### Kaynak Metin
* * * * * * * * *
Bağımsızlık Demokrasi Özgürlük Eşitlik Birlik

Kafkasya Kıyısındaki İskeleler* (Dizi Yazısı 1. Bölüm)

Sadık Müfit Bilge

Trabzon Eyâleti’ne bağlı, bugün Gürcistan’da yer alan, birer Osmanlı garnizonu bulunan Gönye ve Batum, Kafkasya’daki ilk iskelelerdi. Gönye ve Batum iskelelerinde dalgakıranlar ve ambarlar yoktu. Megrel topraklarında Çako, Handere, Suri, Yavısa ve Zapçe iskeleleri vardı. Faş (Rion) nehrinin Karadeniz’e döküldüğü yerde bulunan ve bir Osmanlı garnizonunun da görev yaptığı Faş (günümüzde Poti) iskelesi de Trabzon Eyâleti’ne dâhildi. Bu iskeleden içerilere doğru Faş nehri üzerinde teknelerin yüzmesine uygun olan yere kadar ulaşım yapılırdı.21 Faş’ın 20 km. kuzeyindeki İskorya/ İskurça iskelesi 17. ve 18. yüzyıllarda önem kazandı.
* * * * * * * * *
### Çözülecek Sorular
1 - Kafkasya kıyısındaki iskeleleri anlatan metinden bir bölümü hiçbir değişiklik yapmadan yazın; "Sadık Müfit Bilge" sözcüklerinin geçtiği yerden başlayın ve "yüzyıllarda önem kazandı." sözcüklerinden sonra durun.
2 - Kafkasya kıyısındaki iskeleleri anlatan metne göre Gönye ve Batum iskelelerinde neler yoktu?
* * * * * * * * *
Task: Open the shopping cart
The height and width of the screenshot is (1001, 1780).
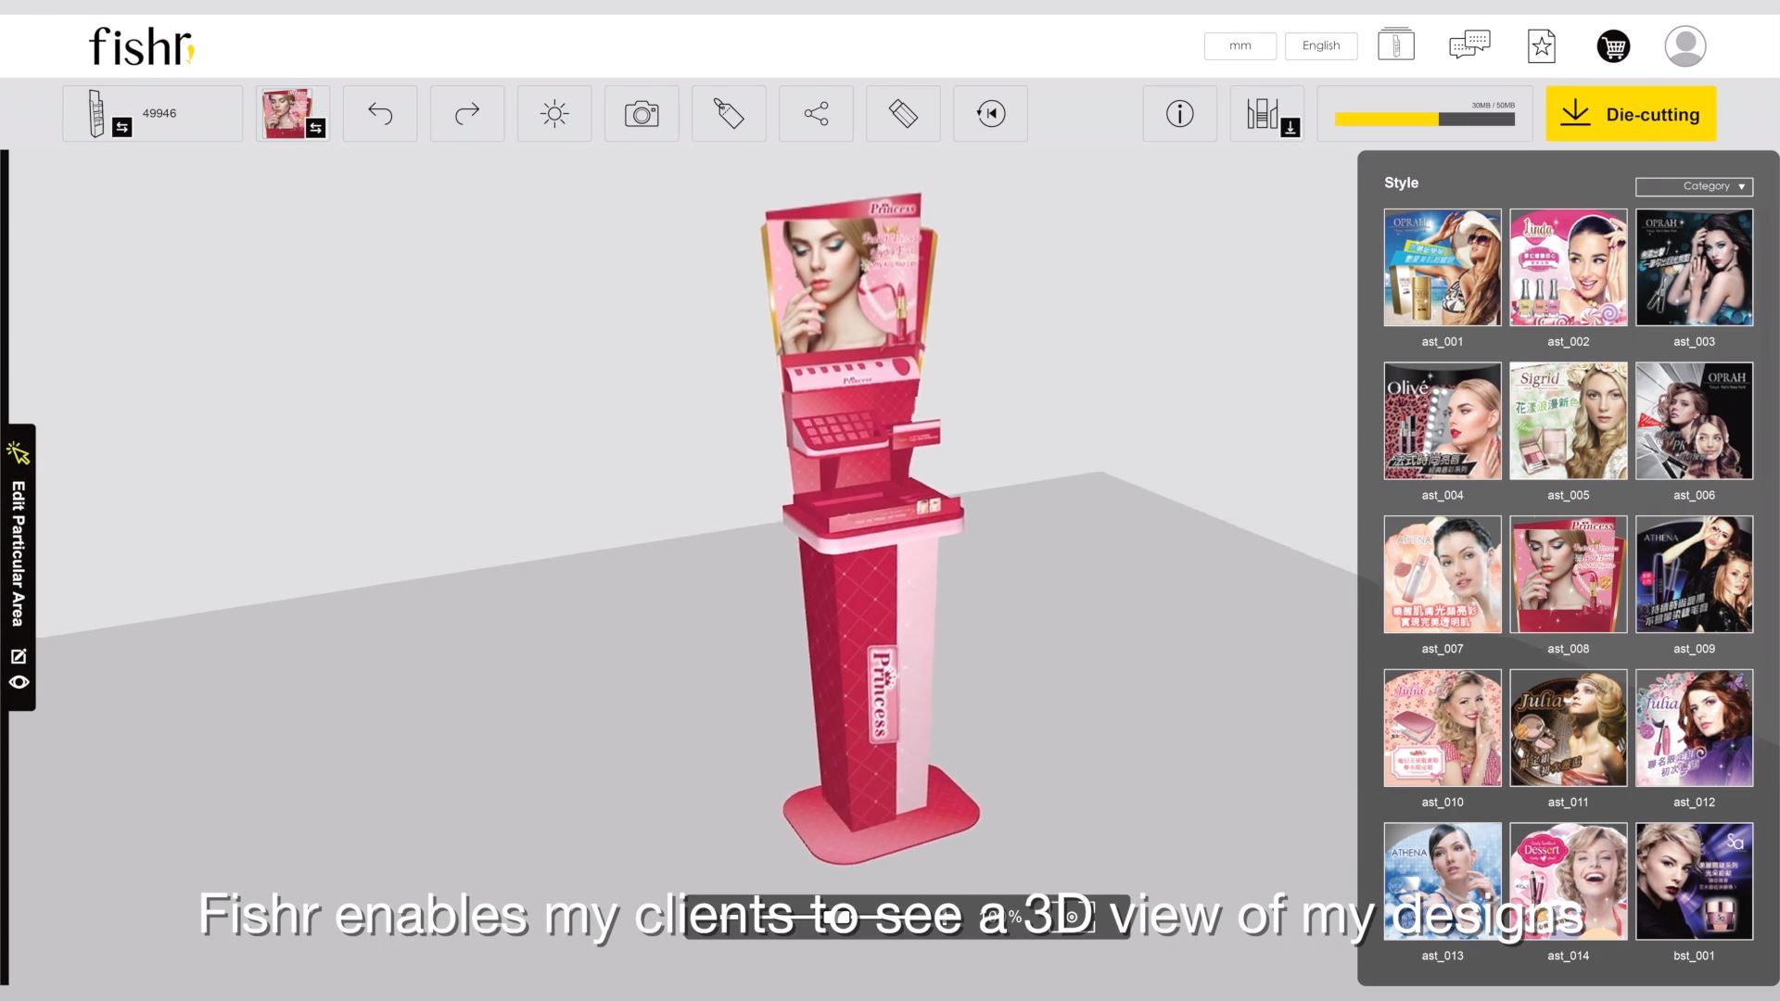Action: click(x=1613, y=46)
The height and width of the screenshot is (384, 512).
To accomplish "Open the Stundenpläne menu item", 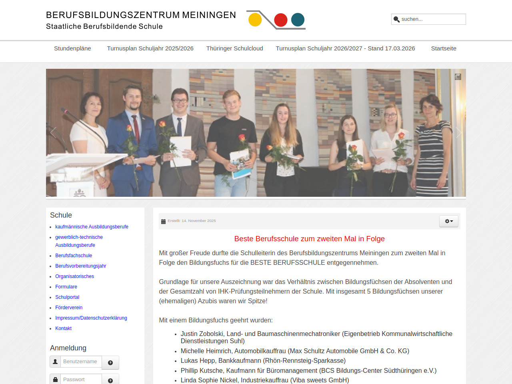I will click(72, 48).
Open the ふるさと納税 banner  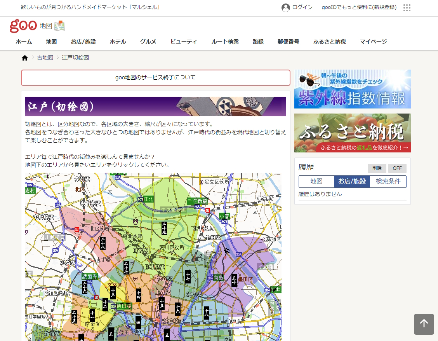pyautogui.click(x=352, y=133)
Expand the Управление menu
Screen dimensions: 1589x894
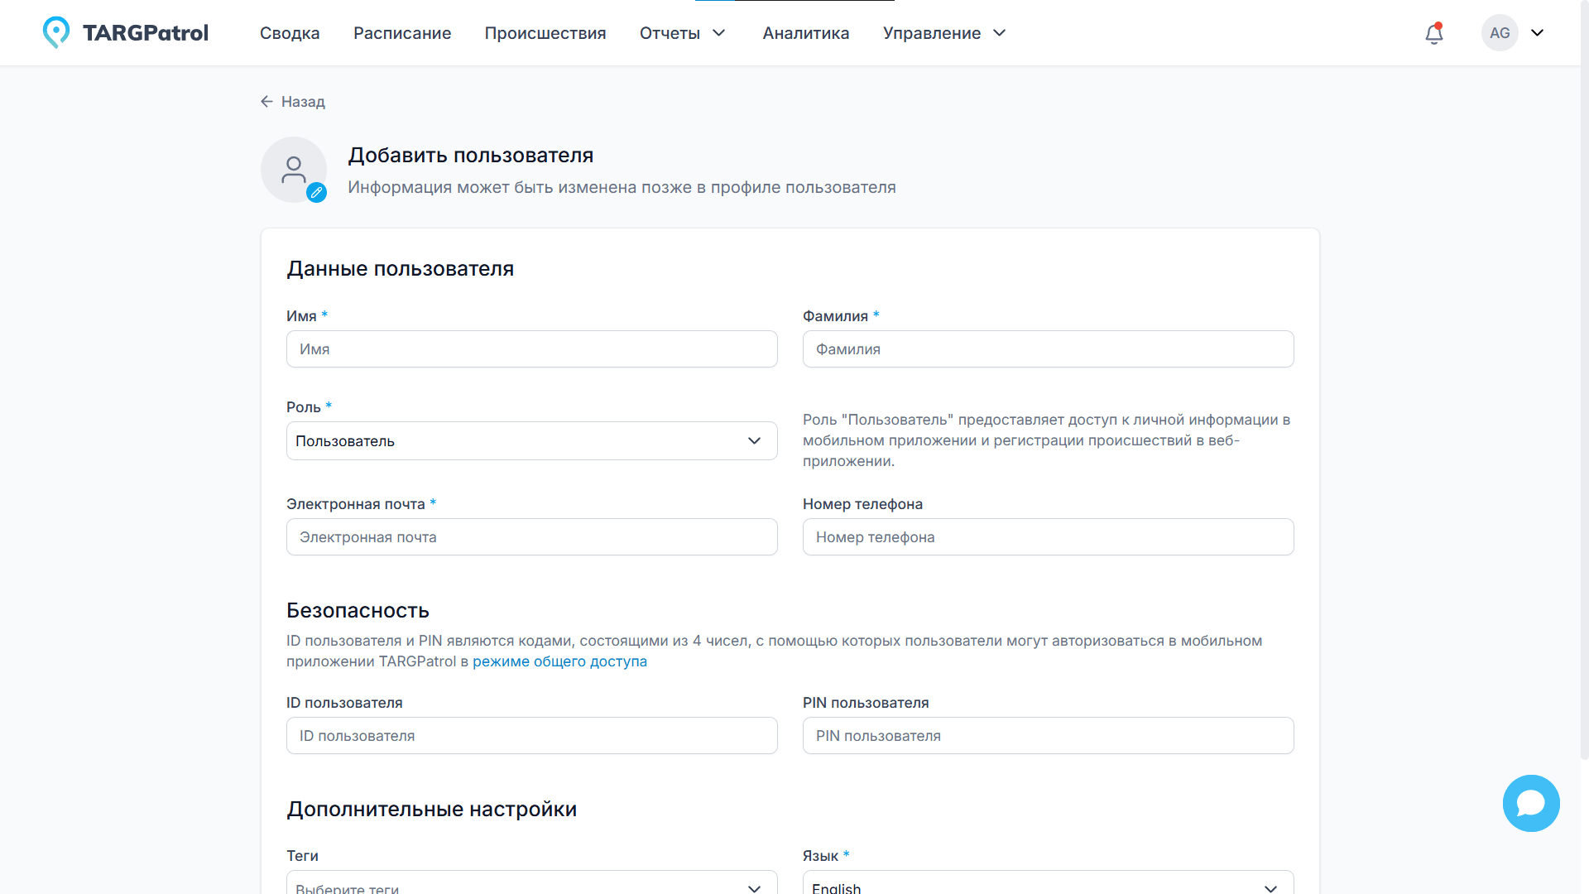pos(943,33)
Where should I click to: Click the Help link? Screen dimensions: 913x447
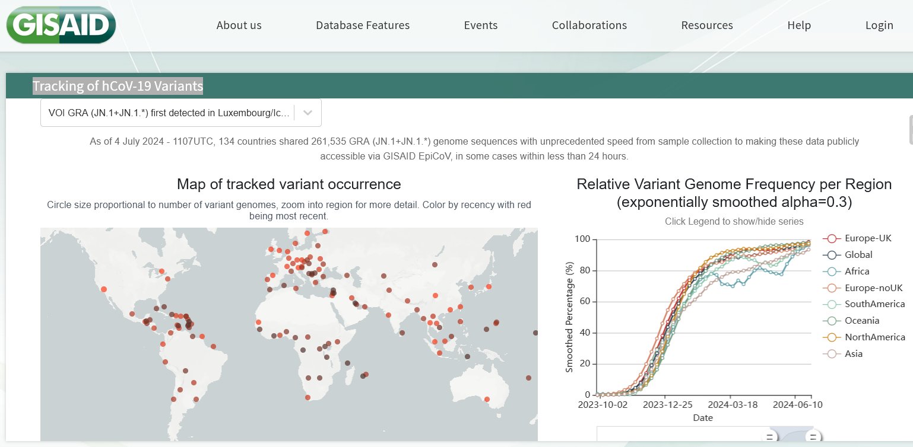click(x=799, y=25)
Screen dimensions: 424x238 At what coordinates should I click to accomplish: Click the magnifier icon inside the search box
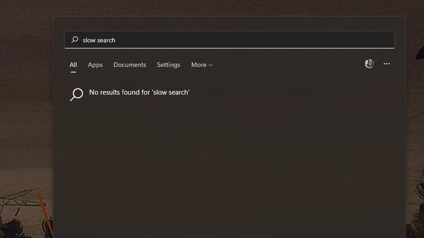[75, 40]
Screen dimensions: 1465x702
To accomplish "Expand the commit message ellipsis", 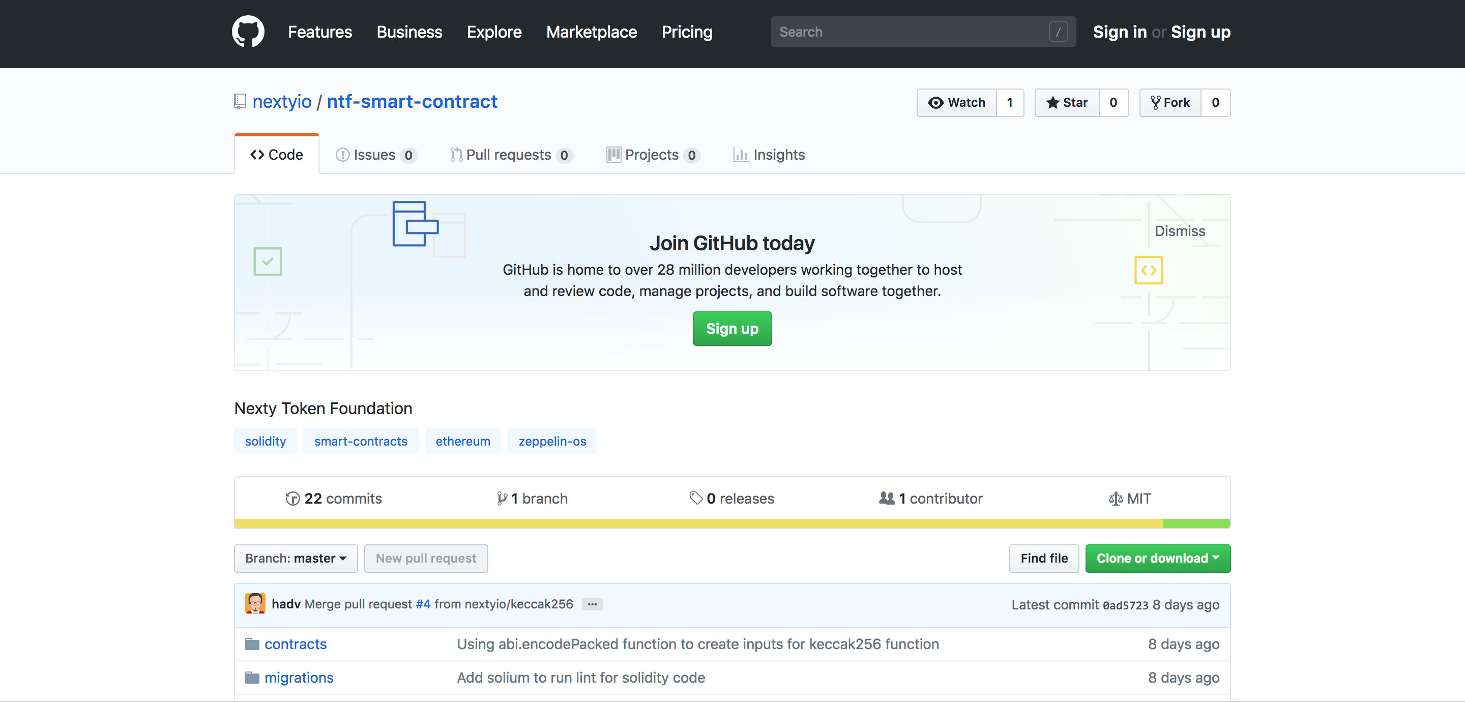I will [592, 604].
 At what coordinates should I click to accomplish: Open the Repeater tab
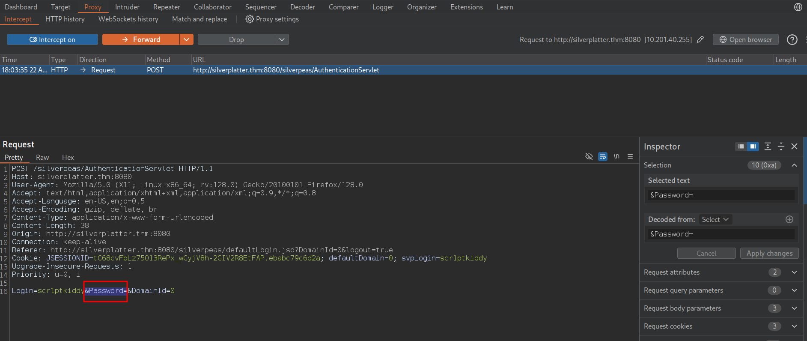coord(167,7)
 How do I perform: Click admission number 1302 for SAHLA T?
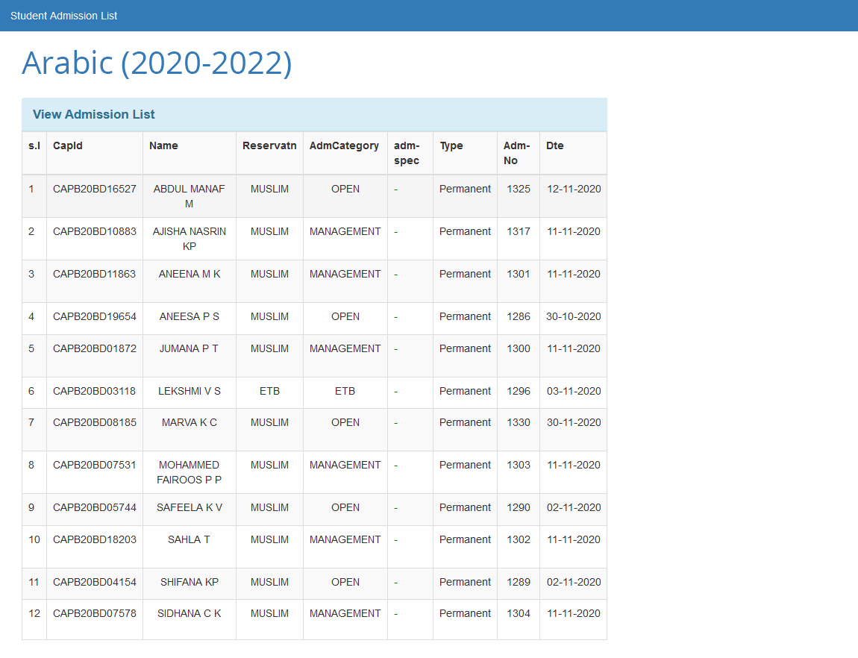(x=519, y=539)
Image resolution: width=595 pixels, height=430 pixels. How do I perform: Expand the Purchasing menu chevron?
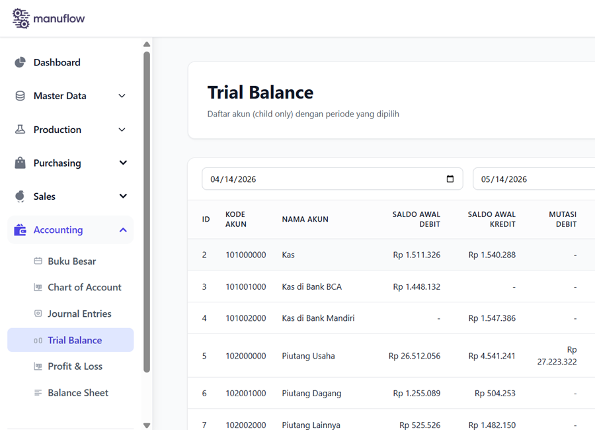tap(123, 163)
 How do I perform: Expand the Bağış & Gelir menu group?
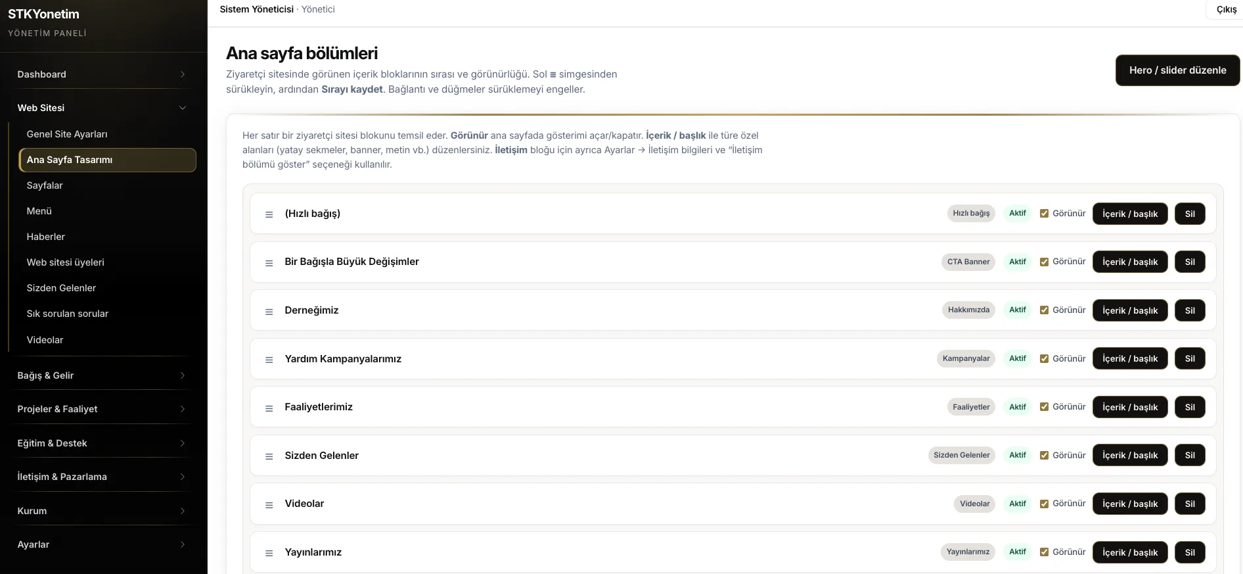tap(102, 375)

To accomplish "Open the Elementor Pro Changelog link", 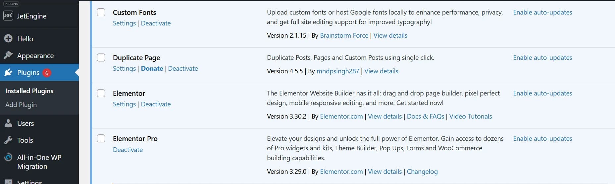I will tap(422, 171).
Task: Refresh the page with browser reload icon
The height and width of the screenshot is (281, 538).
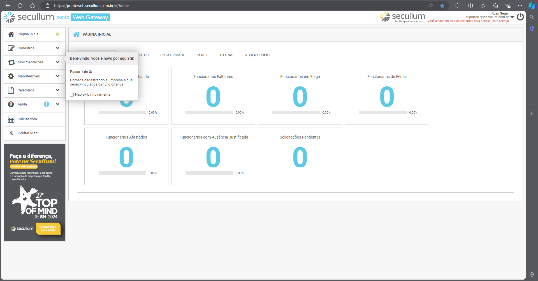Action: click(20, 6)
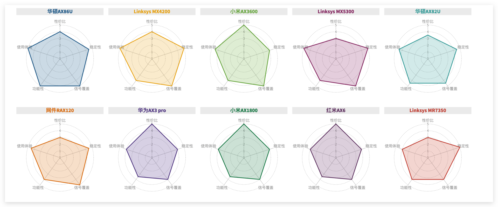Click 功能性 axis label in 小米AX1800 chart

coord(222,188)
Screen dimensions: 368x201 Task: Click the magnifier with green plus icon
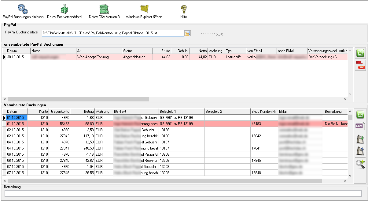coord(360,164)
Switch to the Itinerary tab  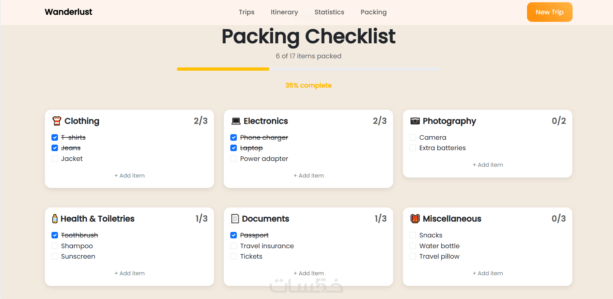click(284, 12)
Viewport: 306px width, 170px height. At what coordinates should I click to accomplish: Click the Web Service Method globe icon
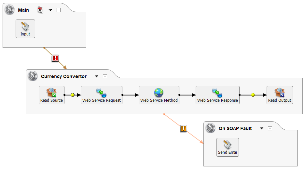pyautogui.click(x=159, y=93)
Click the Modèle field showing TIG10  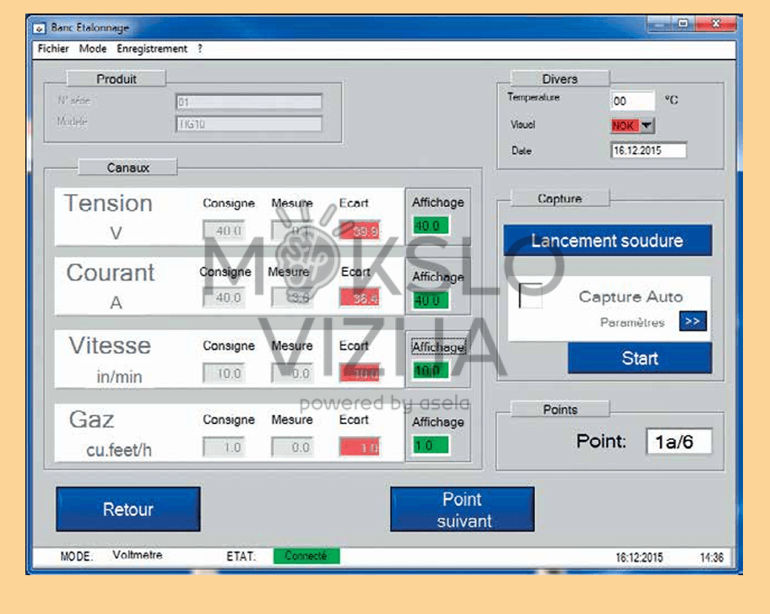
* * * * * * * * *
### Soruların Çözümleri
1 -
Sadık Müfit Bilge

Trabzon Eyâleti’ne bağlı, bugün Gürcistan’da yer alan, birer Osmanlı garnizonu bulunan Gönye ve Batum, Kafkasya’daki ilk iskelelerdi. Gönye ve Batum iskelelerinde dalgakıranlar ve ambarlar yoktu. Megrel topraklarında Çako, Handere, Suri, Yavısa ve Zapçe iskeleleri vardı. Faş (Rion) nehrinin Karadeniz’e döküldüğü yerde bulunan ve bir Osmanlı garnizonunun da görev yaptığı Faş (günümüzde Poti) iskelesi de Trabzon Eyâleti’ne dâhildi. Bu iskeleden içerilere doğru Faş nehri üzerinde teknelerin yüzmesine uygun olan yere kadar ulaşım yapılırdı.21 Faş’ın 20 km. kuzeyindeki İskorya/ İskurça iskelesi 17. ve 18. yüzyıllarda önem kazandı.

2 - Dalgakıranlar ve ambarlar.